Tuesday, September 08, 2009

Reality check; looking at the numbers

The 10 biggest Wikipedias generate 92.65% of the Wikipedia traffic. These 10 languages are written in three scripts: Latin, Cyrillic and the Japanse writing system. When you look at the next 10 languages, there are three additional scripts; Chinese, Thai and Arabic.

When you look at the top 20 languages on view, you find that some are growing really fast; Russian at 117%, Arabic at 44% and Indonesian at 32% this can be compared to the growth for English of 13%. Some are not doing well; German and Dutch at 4%, Finnish at 2%.

The English Wikipedia is the 155th in growth of traffic with 13% but as it gets most of the traffic anyway (53,54%). All the other projects together only add 2% more traffic to a total of 15% growth in traffic.

When I look at what I remember of the group statistics at translatewiki.net, I get the impression that the languages that improved their localisation have increased their traffic as well. I am also quite pleased with the growth of the newly created Wikipedias. Pontic is the sad exception.

So what does this all mean.. The top 30 languages, with seven scripts represent 98,32% of our traffic. When you look at the rest, you find that many languages are growing quite nicely and are known to have really active communities.  These beautifully compiled numbers by Erik Zachte are nice because they do prevent the easy comparisons based on article counts.
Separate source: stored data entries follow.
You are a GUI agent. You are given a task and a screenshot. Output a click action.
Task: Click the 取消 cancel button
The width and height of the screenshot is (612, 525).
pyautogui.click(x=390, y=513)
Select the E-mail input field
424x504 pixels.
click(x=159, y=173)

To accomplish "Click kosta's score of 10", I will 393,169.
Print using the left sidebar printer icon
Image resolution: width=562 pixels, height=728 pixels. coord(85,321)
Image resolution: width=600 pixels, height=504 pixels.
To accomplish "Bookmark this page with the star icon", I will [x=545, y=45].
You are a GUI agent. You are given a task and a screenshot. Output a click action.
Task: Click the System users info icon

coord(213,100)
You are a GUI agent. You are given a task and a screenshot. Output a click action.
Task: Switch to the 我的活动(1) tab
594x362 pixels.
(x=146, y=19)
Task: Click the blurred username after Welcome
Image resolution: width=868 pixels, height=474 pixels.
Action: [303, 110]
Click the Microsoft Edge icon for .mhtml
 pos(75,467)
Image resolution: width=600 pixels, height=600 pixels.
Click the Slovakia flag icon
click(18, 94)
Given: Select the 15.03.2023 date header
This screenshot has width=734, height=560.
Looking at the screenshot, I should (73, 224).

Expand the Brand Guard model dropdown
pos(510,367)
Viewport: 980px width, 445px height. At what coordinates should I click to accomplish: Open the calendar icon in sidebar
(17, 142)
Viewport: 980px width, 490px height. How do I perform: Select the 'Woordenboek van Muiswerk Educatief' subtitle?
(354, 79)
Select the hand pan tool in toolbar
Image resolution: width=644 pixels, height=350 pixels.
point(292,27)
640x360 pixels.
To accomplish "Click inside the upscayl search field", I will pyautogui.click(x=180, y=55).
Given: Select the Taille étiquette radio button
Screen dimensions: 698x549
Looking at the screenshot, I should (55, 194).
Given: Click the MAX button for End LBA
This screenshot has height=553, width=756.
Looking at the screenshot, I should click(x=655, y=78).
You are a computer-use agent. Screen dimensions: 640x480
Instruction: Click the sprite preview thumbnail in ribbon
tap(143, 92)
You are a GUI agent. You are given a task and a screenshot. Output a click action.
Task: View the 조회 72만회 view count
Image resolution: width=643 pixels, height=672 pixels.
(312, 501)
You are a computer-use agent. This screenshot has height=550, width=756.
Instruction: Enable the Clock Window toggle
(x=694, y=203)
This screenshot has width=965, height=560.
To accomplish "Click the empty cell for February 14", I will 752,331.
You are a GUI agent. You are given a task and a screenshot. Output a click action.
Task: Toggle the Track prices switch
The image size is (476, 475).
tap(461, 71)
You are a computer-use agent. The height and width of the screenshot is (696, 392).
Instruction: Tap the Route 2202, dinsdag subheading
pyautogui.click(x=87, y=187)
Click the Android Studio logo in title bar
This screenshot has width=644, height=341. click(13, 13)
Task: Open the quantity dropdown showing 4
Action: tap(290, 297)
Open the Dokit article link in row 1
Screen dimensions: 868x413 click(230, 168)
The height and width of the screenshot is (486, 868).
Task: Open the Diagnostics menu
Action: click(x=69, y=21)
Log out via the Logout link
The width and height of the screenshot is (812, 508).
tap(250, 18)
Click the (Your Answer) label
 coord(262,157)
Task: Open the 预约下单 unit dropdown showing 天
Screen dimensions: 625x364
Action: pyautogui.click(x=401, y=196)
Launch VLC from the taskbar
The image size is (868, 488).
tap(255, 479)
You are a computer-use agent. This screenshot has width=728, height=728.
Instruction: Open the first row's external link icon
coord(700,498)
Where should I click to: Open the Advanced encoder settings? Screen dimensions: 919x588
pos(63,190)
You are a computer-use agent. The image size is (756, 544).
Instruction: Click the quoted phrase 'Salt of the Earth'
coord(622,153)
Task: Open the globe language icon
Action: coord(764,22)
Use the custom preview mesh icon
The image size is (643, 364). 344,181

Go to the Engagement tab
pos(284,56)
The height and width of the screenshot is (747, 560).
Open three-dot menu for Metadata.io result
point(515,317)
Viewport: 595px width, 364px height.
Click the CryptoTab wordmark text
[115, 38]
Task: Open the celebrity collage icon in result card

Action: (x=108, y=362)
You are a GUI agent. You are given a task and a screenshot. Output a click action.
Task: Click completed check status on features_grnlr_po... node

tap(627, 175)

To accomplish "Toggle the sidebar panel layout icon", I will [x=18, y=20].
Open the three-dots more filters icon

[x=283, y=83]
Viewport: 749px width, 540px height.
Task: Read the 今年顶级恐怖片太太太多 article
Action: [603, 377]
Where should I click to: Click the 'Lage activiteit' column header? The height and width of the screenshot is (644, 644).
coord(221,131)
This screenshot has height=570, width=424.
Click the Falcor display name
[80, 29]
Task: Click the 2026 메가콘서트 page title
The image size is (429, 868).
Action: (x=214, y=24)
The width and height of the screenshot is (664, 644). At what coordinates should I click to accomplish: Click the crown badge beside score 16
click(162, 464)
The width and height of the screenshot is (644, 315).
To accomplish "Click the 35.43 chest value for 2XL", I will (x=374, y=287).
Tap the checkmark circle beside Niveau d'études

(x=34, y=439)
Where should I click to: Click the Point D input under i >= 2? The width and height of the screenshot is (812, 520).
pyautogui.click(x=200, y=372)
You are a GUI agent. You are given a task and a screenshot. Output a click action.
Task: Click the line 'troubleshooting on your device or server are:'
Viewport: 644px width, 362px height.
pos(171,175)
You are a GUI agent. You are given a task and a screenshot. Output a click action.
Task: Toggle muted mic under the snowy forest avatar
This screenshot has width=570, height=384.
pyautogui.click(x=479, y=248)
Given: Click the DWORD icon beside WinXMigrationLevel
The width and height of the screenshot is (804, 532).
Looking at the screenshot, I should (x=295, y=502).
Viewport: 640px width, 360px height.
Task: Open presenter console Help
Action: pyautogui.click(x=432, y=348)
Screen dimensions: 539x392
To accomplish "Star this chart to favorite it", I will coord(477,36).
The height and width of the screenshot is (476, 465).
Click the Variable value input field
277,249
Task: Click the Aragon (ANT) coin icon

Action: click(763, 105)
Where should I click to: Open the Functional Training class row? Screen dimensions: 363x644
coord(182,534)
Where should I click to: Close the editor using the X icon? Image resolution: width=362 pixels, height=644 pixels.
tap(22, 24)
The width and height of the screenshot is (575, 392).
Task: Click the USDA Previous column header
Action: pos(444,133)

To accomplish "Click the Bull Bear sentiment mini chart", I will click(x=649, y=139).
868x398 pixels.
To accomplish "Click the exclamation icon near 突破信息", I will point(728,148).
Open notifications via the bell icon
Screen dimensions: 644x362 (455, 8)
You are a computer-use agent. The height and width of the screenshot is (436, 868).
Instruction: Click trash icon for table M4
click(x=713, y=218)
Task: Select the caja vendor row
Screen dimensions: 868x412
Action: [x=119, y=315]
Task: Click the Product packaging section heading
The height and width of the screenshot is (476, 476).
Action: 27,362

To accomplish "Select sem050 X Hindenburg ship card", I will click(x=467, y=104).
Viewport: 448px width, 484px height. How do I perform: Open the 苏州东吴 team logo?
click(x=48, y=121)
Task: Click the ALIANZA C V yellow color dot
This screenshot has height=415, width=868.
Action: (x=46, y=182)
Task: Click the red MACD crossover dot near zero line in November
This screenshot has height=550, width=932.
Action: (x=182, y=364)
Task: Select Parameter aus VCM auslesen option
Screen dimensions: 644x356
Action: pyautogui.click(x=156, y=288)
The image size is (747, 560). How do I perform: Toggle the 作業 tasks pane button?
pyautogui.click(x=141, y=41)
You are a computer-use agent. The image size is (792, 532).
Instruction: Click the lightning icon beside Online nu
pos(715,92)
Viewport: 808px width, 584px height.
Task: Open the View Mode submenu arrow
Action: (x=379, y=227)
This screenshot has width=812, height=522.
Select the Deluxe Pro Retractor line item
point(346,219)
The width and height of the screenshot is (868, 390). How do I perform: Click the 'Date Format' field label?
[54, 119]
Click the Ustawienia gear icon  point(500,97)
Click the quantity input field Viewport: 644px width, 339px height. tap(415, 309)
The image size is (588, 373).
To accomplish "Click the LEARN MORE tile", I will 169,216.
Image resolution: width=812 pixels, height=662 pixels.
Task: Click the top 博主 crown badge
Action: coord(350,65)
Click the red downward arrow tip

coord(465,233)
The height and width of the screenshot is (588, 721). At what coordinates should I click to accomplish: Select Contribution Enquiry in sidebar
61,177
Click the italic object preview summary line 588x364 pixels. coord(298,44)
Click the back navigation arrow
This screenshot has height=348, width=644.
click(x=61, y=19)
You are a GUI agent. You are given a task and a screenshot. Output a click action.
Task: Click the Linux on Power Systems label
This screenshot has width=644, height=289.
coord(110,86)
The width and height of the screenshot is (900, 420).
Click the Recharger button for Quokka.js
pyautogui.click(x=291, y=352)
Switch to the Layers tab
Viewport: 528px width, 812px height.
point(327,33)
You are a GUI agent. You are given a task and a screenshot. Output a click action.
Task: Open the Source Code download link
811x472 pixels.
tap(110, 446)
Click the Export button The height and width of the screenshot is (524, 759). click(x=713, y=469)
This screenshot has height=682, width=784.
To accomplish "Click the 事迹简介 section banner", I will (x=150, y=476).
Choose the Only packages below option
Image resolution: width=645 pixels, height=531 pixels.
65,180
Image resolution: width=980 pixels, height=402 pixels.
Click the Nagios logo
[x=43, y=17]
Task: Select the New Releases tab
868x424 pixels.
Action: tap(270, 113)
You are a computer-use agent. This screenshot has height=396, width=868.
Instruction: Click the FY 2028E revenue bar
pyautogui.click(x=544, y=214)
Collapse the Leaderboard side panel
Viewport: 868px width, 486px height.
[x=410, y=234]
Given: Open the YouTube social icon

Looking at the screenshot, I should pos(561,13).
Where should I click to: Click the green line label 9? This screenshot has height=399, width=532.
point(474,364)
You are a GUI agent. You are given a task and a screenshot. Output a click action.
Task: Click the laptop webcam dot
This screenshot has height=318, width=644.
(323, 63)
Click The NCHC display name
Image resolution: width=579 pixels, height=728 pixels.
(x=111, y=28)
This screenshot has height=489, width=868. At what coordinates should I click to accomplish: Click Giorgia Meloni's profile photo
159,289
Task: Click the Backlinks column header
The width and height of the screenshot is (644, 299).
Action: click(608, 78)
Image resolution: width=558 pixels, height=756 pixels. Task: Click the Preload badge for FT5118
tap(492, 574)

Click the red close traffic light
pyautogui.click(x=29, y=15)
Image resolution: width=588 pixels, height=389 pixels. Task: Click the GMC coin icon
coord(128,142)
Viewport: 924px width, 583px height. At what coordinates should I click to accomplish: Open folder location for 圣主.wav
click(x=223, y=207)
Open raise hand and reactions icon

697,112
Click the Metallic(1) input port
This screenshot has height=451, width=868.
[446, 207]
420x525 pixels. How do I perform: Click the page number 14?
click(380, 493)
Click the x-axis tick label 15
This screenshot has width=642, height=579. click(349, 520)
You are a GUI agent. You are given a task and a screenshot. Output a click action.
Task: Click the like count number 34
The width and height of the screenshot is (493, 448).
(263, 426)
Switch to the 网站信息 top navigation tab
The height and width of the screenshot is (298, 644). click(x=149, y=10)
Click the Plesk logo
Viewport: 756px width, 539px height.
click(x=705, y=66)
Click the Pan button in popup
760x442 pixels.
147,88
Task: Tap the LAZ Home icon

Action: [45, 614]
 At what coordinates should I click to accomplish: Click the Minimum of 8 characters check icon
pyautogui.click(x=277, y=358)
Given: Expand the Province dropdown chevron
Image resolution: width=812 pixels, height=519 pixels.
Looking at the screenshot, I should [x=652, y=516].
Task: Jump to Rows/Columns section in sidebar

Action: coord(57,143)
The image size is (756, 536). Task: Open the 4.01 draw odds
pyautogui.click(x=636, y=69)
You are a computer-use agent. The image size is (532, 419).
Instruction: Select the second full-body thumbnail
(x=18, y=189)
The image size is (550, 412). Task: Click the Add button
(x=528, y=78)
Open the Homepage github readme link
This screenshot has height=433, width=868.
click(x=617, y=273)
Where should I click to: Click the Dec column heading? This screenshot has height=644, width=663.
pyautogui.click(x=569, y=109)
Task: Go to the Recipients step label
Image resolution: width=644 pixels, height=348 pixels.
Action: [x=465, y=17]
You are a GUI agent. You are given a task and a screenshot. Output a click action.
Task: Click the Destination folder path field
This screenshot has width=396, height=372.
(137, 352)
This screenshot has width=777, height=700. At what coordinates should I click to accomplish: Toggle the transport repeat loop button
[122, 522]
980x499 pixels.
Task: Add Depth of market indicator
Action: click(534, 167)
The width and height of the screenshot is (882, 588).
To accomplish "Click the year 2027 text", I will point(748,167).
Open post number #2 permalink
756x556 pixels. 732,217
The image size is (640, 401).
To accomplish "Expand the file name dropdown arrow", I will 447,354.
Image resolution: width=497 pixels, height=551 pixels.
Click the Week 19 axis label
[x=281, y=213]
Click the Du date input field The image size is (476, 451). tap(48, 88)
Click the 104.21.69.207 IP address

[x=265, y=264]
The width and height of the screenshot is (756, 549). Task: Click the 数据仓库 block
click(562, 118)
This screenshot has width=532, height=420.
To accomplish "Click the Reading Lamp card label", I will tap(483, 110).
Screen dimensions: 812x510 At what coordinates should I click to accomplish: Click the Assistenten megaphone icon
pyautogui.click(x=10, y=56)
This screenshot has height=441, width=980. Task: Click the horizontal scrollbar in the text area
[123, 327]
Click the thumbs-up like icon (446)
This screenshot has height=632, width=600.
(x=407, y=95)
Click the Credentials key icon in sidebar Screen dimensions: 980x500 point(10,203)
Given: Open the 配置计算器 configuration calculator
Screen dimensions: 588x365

For me it does not change much, because I do not know yet how to interpret these numbers. There is still so much I do not know like where does the traffic come from and what is the percentage of people reading a Wikipedia as their second language. I am still looking for a better understanding of the relation between traffic numbers and our localisation numbers and finally I am looking what makes a project take off, what are the inflection points and what factors affect it.